Johns Hopkins University Press. Volume 6, Number 3, Fall 1998

Pg 359
The occasion of this tea, my first contact with Mary Douglas, had been the preparation of a paper on sorcery in the later Roman empire, that was to be delivered in a meeting of the Association of Social Anthropologists on the theme of Witchcraft Confessions and Accusations, held to honor E. Evans-Pritchard.16 I had already become acquainted with Mary Douglas’ Purity and Danger, to which I had been introduced, significantly, by a fellow-medievalist-by Paul Hyams, a great connoisseur of medieval English law. In 1969, as I read the draft of the manuscript of her Natural Symbols, I realized-more sharply than I had done when preparing my article on sorcery-that I had entered an intellectual world that represented a total break with any past approach that I had known to the problem of the relations between religion and society.

Page 367
I was particularly concerned, in those tense years, that my explanation of the effectiveness of the holy man should be both sociologically and psychologically convincing. With that in mind, I attempted to elaborate, from scattered hints-for the field of psychology was notably lacking in figures of the synthetic brilliance of an Evans-Pritchard and a Mary Douglas – a homespun theory of psychological needs. I wished to explain why the figure of the holy man was “charged” with specific expectations, why his authority came to be held as “objective,” why his interventions
were tinged with a distinctive “crackle” of power, and why his very person was held to resolve the acute ambivalence of mercy and anger associated with the Christian God.

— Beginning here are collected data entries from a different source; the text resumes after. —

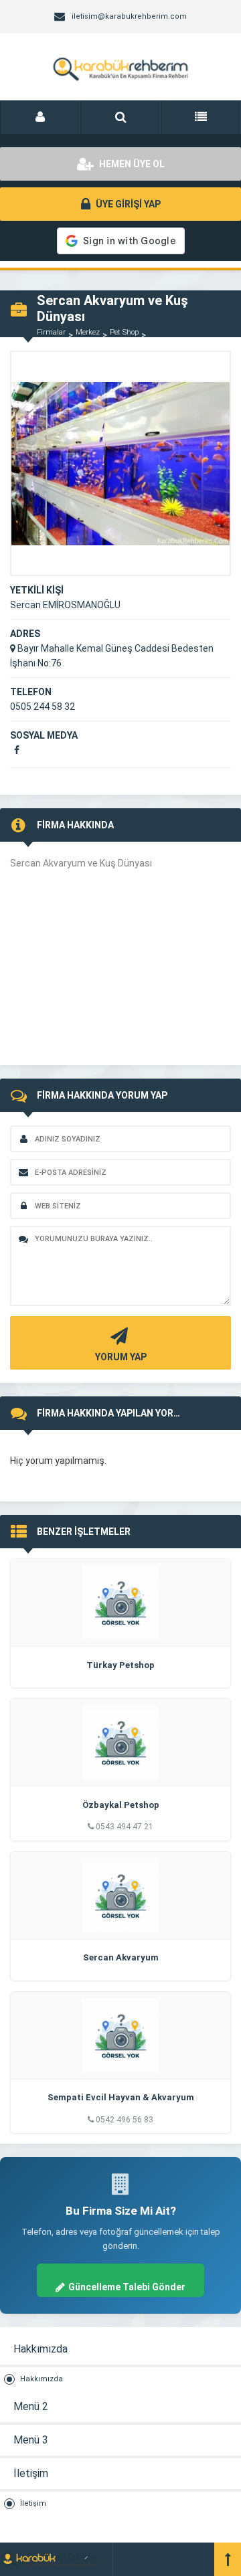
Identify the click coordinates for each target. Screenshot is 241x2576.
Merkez (88, 332)
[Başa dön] (227, 2559)
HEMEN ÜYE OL (131, 164)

All of these questions assumed models of psychological interaction, indeed, the existence of strong psychological forces, that had been excluded in the more consequential, but more closed, syntheses of the social anthropologists. Yet what struck me at the time was the manner in which Kleinian psychoanalytic theory persistently converged on the small-group analysis practiced by anthropologists. It seemed to explain the dimension of strong affect that characterized the society which had invested the holy man with such dramatic qualities. For, unlike the more inward-looking Freudianism, for which I could find little use, Kleinian theory had the advantage that it stressed, above all, the dynamics of personal interaction. It was concerned with “object-relations.” It examined the manner in which an unconscious charge of idealization, projection, ambivalence peopled the world around the individual, and so the world of any small society, with
figures endowed with heavy overtones of power, goodness or evil.